Former Yankees pitcher Roger Clemens throws the broken bat of the Mets' Mike Piazza as Piazza runs to first base during the first inning of the second game of the World Series on Oct. 22, 2000. (Feb. 5, 2014) Credit: AFP / MATT CAMPBELL
The broken bat that Roger Clemens infamously threw at Mike Piazza during the 2000 World Series is up for auction.
Former Yankees strength coach Jeff Mangold said he took the broken bat home after the game that October night and now, more than 13 years later, has decided to sell it.
“I’ve had it for 13 years, mainly in the office here at the house,” said Mangold, of Oakland, N.J. “It’s time for it to move on.”
The leading bid, as of Thursday morning, was $5,078.78, according to the listing on the website of Dallas-based Heritage Auctions. The auction is scheduled to end Feb. 22.
That piece of Piazza's bat -- a sawed-off barrel of a Mizuno Pro model featuring the engraved words "MIKE PIAZZA" -- was at the center of one of the oddest scenes in New York sports history that's still talked about to this day.
In the top of the first inning of Game 2, Piazza stepped into the batter's box and faced Clemens for the first time since the Yankees righthander hit him in the head with a fastball three months earlier.
The highly anticipated matchup turned downright weird when the Mets catcher broke his bat fouling off a pitch, sending the ball into the Yankees dugout and the barrel of the bat bouncing in the direction of the pitcher's mound.
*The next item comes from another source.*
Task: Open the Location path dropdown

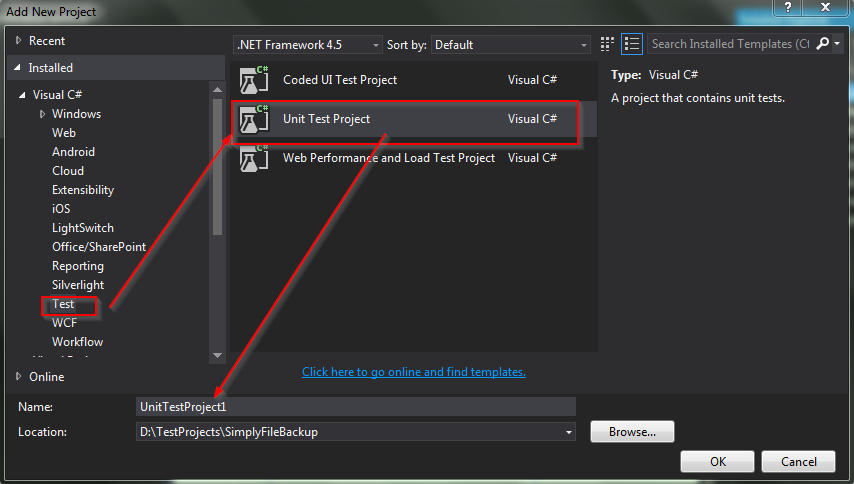Action: pos(569,432)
Clemens fielded the bat on its second bounce and immediately flung it in the direction of Piazza, who had just left the batter's box and was jogging down the first-base line.
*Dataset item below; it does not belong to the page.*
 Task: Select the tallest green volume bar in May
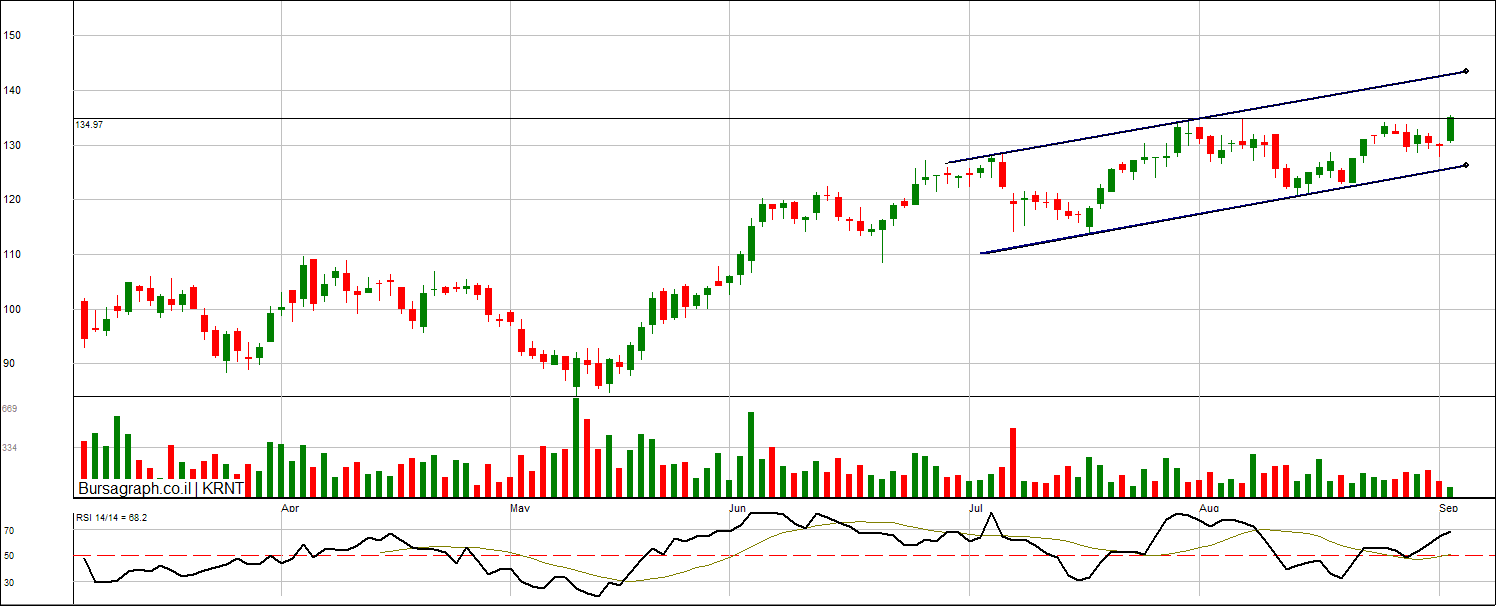(576, 447)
Piazza then walked to the mound, asking Clemens what his problem was. Clemens said he thought the bat was the ball. By then the benches were cleared, but there was no fight. (In his memoir published last year, Piazza wrote that he regretted not fighting Clemens that night.)
Mangold said he watched the bizarre scene unfold from the dugout, where he watched every game. He said he wasn’t among those who stepped onto the field because he didn’t want to run afoul of Major League Baseball rules for non-uniformed officials.
Mangold doesn’t think Clemens intentionally threw the bat at Piazza.
“He just fired that thing, instinctively, like ‘get it out of here,’” Mangold said. “It was a heat of the moment decision, just very reactionary. It was a strange setting, a strange circumstance, almost like a boxer still throwing a punch after the bell rings.”
Lost amid the chaos that ensued was what happened to the barrel of the bat. Mangold said it took a few tumbles toward the Yankees dugout before getting stuck in the grass.
“It was stuck in the ground, and there’s still Yankee Stadium dirt in the bat,” he said.
Once the players returned to their respective dugouts, Mangold said a Yankees batboy picked up the bat and took it to the home dugout to be thrown out, as is protocol.
“There’s an area where broken bats are collected and discarded after the game,” he said.
But once the game was over, Mangold decided that bat was too significant of a momento to simply be tossed in the trash. So he picked it up and brought it home, where it’s been ever since.
Over the years he’s done Google searches on the bat, just to see if anyone ever wondered what happened to it. But there was never was any talk, much to his surprise.
“There was no mention of it, just no mention of it at all,” Mangold said. “Just a handful of friends of mine know about it. I wasn’t out to show it off or anything. It was just something that was known among our family. Very strange, for all these years, nobody ever mentioned. The Hall of Fame never inquired about it. No one did.”
But now that Mangold has two kids in college and another planning to go in a year, he said it was time to sell it to help off-set the education costs.
Mangold also plans to donate some of the money to the CJ Foundation for SIDS (Sudden Infant Death Syndrome), a foundation that’s close to him because he lost a daughter at just 2 1/2 months old in 1991.
He was the strength coach for the Yankees from 1984-88 and again from 1998-2006 and for the Mets from 1993-96.
Mangold always enjoyed the uniqueness of the bat, as it’s a one-of-a-kind piece of memorabilia. Certainly it’s the only time a brawl nearly happened in the World Series after a pitcher threw a broken bat in the direction of the hitter. But he’s ready to sell it.
Said Mangold, “Having it for 13 years is enough.”